Dataverse 5.0

This release brings new features, enhancements, and bug fixes to Dataverse. Thank you to all of the community members who contributed code, suggestions, bug reports, and other assistance across the project.

Release Highlights

Continued Dataset and File Redesign: Dataset and File Button Redesign, Responsive Layout

The buttons available on the Dataset and File pages have been redesigned. This change is to provide more scalability for future expanded options for data access and exploration, and to provide a consistent experience between the two pages. The dataset and file pages have also been redesigned to be more responsive and function better across multiple devices.

This is an important step in the incremental process of the Dataset and File Redesign project, following the release of on-page previews, filtering and sorting options, tree view, and other enhancements. Additional features in support of these redesign efforts will follow in later 5.x releases.

Payara 5

A major upgrade of the application server provides security updates, access to new features like MicroProfile Config API, and will enable upgrades to other core technologies.

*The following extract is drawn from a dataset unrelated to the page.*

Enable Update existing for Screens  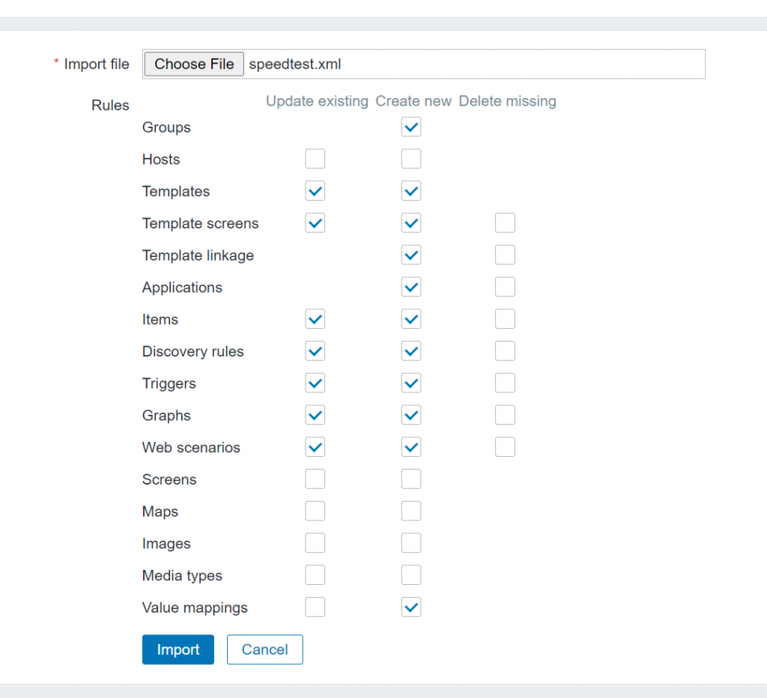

Note that moving from Glassfish to Payara will be required as part of the move to Dataverse 5.

Download Dataset

Users can now more easily download all files in Dataset through both the UI and API. If this causes server instability, it's suggested that Dataverse Installation Administrators take advantage of the new Standalone Zipper Service described below.

Download All Option on the Dataset Page

In previous versions of Dataverse, downloading all files from a dataset meant several clicks to select files and initiate the download. The Dataset Page now includes a Download All option for both the original and archival formats of the files in a dataset under the "Access Dataset" button.

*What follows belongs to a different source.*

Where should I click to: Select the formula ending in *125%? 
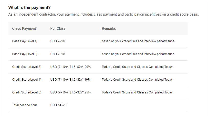(70, 92)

Download All Files in a Dataset by API

In previous versions of Dataverse, downloading all files from a dataset via API was a two step process:

  • Find all the database ids of the files.
  • Download all the files, using those ids (comma-separated).

Now you can download all files from a dataset (assuming you have access to them) via API by passing the dataset persistent ID (PID such as DOI or Handle) or the dataset's database id. Versions are also supported, and you can pass :draft, :latest, :latest-published, or numbers (1.1, 2.0) similar to the "download metadata" API.

A Multi-File, Zipped Download Optimization

In this release we are offering an experimental optimization for the multi-file, download-as-zip functionality. If this option is enabled, instead of enforcing size limits, we attempt to serve all the files that the user requested (that they are authorized to download), but the request is redirected to a standalone zipper service running as a cgi executable. Thus moving these potentially long-running jobs completely outside the Application Server (Payara); and preventing service threads from becoming locked serving them. Since zipping is also a CPU-intensive task, it is possible to have this service running on a different host system, thus freeing the cycles on the main Application Server. The system running the service needs to have access to the database as well as to the storage filesystem, and/or S3 bucket.

Please consult the scripts/zipdownload/README.md in the Dataverse 5 source tree.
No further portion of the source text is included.